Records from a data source
>>
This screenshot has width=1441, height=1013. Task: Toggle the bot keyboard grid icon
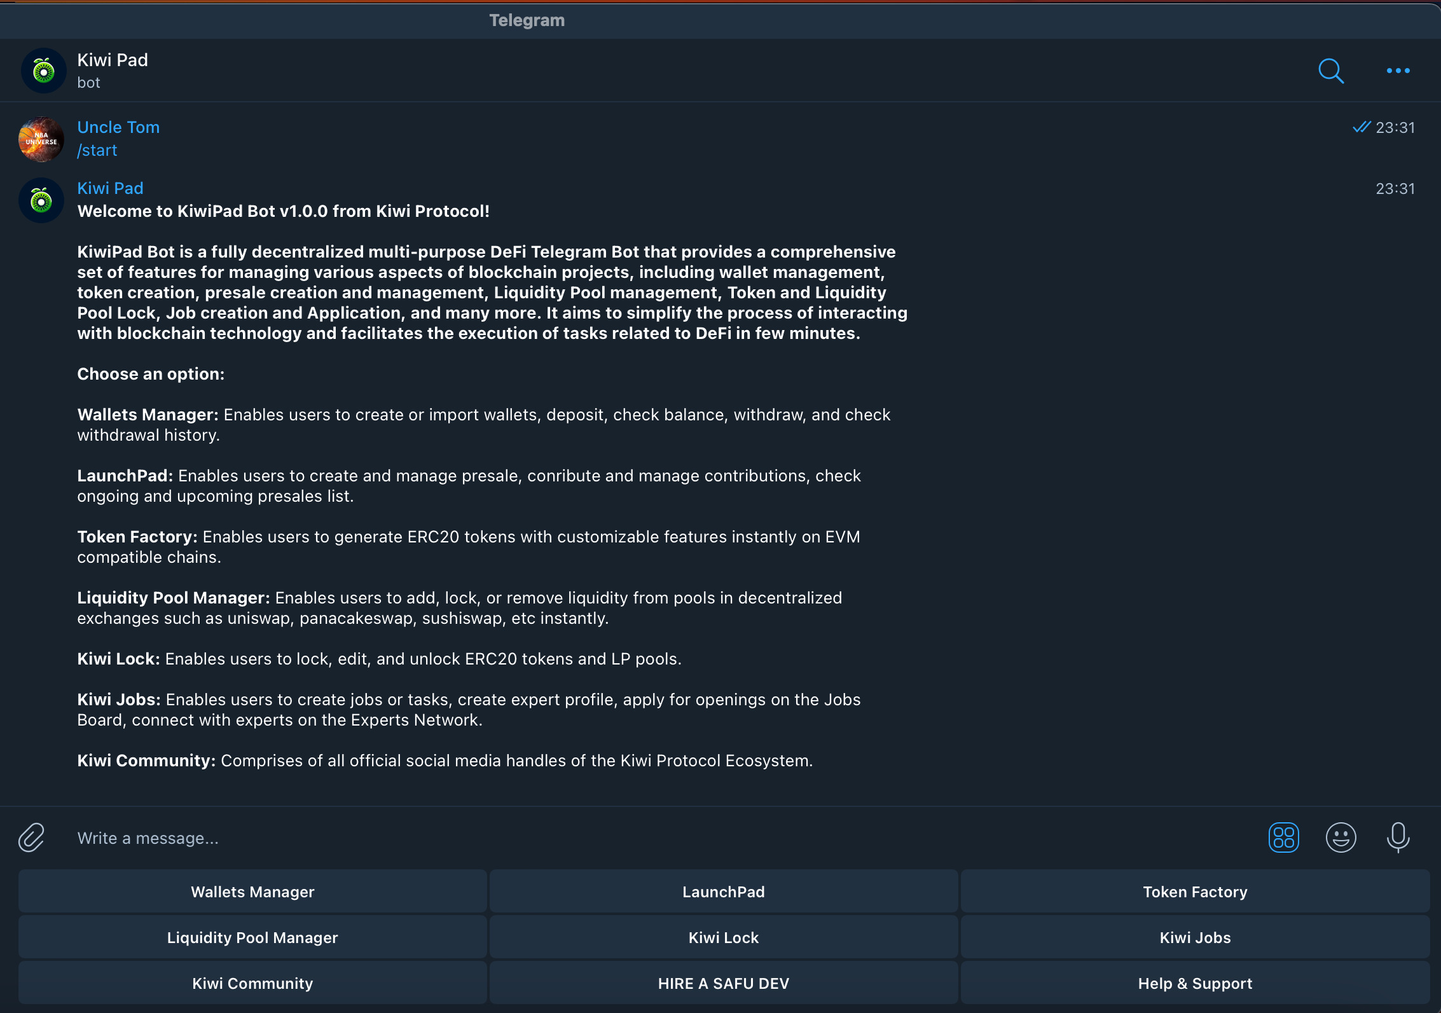1283,837
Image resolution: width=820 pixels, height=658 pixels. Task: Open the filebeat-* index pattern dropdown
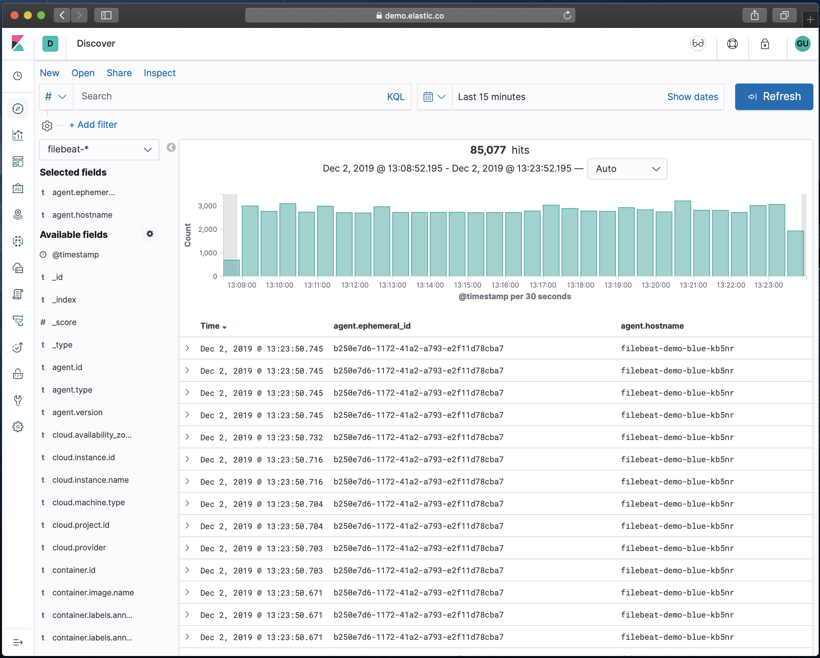[x=99, y=149]
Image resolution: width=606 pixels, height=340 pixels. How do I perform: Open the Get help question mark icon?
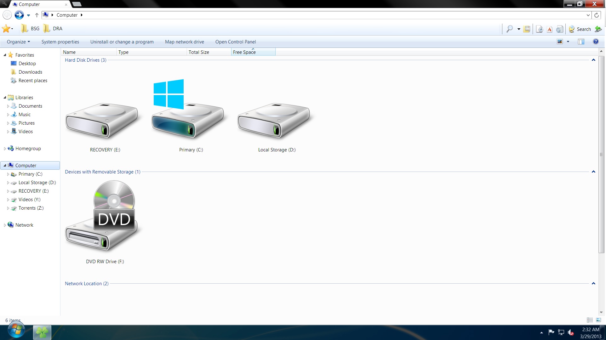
<<
◆ Work to complete: Restate every line above exactly, omitting images.

◆ Response area:
This screenshot has width=1441, height=1013. Task: Toggle the bot keyboard grid icon
1283,837
Image resolution: width=820 pixels, height=658 pixels. Task: Open the filebeat-* index pattern dropdown
[x=99, y=149]
Image resolution: width=606 pixels, height=340 pixels. How do I perform: Open the Get help question mark icon?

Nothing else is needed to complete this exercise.